La prise en charge du règlement de la question du passif humanitaire par les partis politiques qui présideront aux destinées de la Mauritanie après la transition, Abdoulaye Wane, président du collectif des enfants des victimes civils et militaires, n’y croit pas beaucoup.

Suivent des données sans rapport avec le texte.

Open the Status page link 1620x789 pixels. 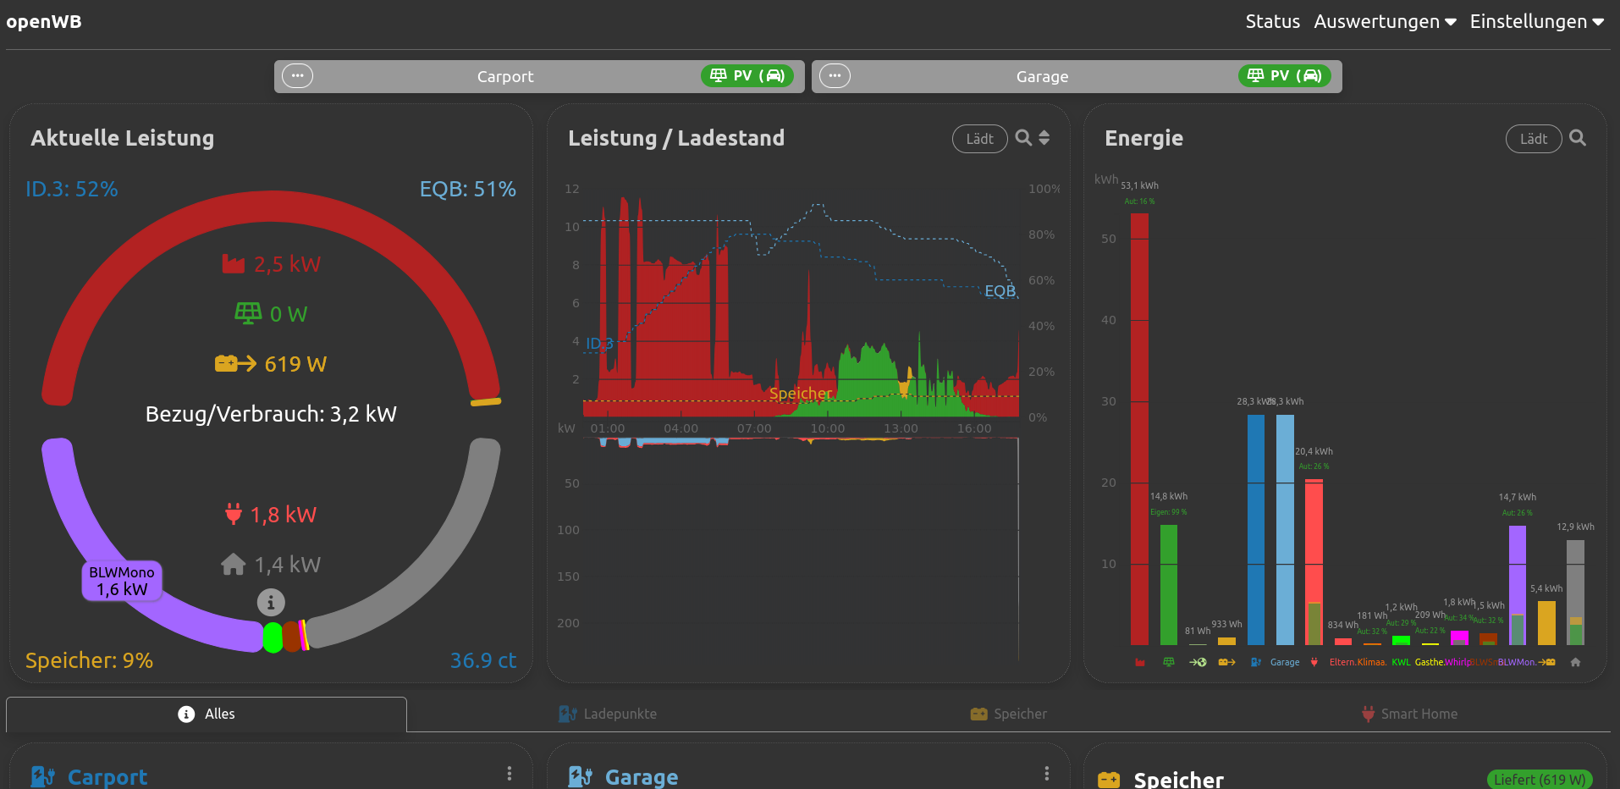pos(1272,22)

Il leur impute d’ailleurs la responsabilité de l’absence de solution au cours de la transition, faute de pression suffisante sur le Conseil Militaire pour la Justice et la Démocratie (CMJD).
Plus grave, Abdoulaye Wane a déclaré que certains partis politiques ont dit à son collectif que " le CMJD avait raison et qu’il fallait attendre." Il a ajouté " Ces partis politiques pourraient nous dire, une fois la transition terminée : le CMJD a réglé les problèmes de justice, c’est fini. " Abdoulaye wane a dit ne pas comprendre l’attitude des partis politiques qui battent le pavé pour les Palestiniens ou les Libanais et font profil bas au sujet des violations des droits de l’Homme commises par des mauritaniens contre des mauritaniens.

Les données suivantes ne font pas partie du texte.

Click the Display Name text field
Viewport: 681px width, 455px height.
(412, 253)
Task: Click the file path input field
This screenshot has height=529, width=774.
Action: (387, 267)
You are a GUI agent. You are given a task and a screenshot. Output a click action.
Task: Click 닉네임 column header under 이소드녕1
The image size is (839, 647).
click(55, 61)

Sara, membre d’une ONG de défense des droits de l’Homme a dit avoir hébergé certains négro africains en 1990 à Zoueirat. Elle a ajouté avoir revu certains d’entre eux et d’autres, non. Maalouma Mint Bilal de l’APP en appelé à l’union de toutes les femmes victimes ou défenseurs des victimes des violations des droits humains.
Diabira Maroufa, président du GERDESS a souligné que la question du passif humanitaire ne peut trouver de solution en dehors du dialogue et de la réconciliation. Le GERDESS selon lui, a fait le constat que Ould Taya n’a jamais relevé de ses fonctions ou sanctionné les présumés coupables d’atrocité. Pour trouver une solution, il a noté que son organisation se réfère au cas du Mali où après que Moussa Traoré ait fait tirer sur la foule, il a été établi l’échelle de responsabilité suivante :
Le Président de la République, le Ministre de la Défense et le Chef d’Etat Major. Me Maroufa a noté que Ould Taya était son propre ministre de la défense et que le Chef d’Etat major de l’époque n’est plus. Pour la réconciliation, il a plaidé pour qu’il soit posé des actes faisant sentir à chaque victime la solidarité de tous les mauritaniens et le jugement de Ould Taya.
Les veuves ont enfin remercié le CSVVDHM et sa présidente Lala Aicha SY et Aminetou Mint El Mokhtar de l’AMFCF.